There are several options, but none with the potential scope of Google’s solution

anderlog android Santiago Bernabeu Madrid location details

Rita El Khoury / Android Authority

On behalf of Google, I’d like to confirm the current list of products that fill this gap. I recently tried Wanderlog, but it wasn’t as seamless as I would have liked a travel app to be. A lot of manual commands are required; instead, I want an app to do the tedious work for me. Some features are also locked behind the pro version, which somewhat takes away from all the luster I have for the app. That said, a Wanderlog-inspired Google app really appealed to me.

Google has a clear niche to exploit. No other company has all the ingredients for a rich product offering to satisfy the appetite of organization-hungry travelers. For Google, there are also financial incentives. I’m more likely to use Google apps to organize my trip and reserve my bed and wheels than third-party options. The interconnectedness of Google products, including Wallet, My Email, and My Calendar, also played a role in my reasoning.

As much as I hate Google’s travel site, the seeds for great apps are out there.
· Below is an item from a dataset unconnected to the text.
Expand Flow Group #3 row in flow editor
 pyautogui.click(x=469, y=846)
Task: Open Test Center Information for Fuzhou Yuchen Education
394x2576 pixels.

Seeds of great apps already exist, too. As much as I hate using Google’s online travel portal, there are some very useful features there. Detailed information on average accommodation prices, high and low season data and climate information are all brilliantly presented.

Google Gemini Google Travel App 1

Andy Walker/Android Authority

There’s also a huge room in my dream Google Travel app for a Gemini-powered vacation drafting tool to keep up with trends. I often use AI as a wireframe for road trips, driving distances, and schedules. It’s much easier to use natural language to describe the general flow of my potential trip than it is to do a two-step process between Google Maps and search, so it only makes sense for it to be an important part of the trip planning and management experience.

While I don’t think you should hold your breath waiting for a resurgence in travel, Google should do more to make travel viable for its users. It’s been a long time since I’ve been excited about a useful Google product. Gemini Live is “cool,” but it’s not an integral part of my daily life. A travel app is. If we had the Google Travel app, I would be the first one on the bus. Will you be the second?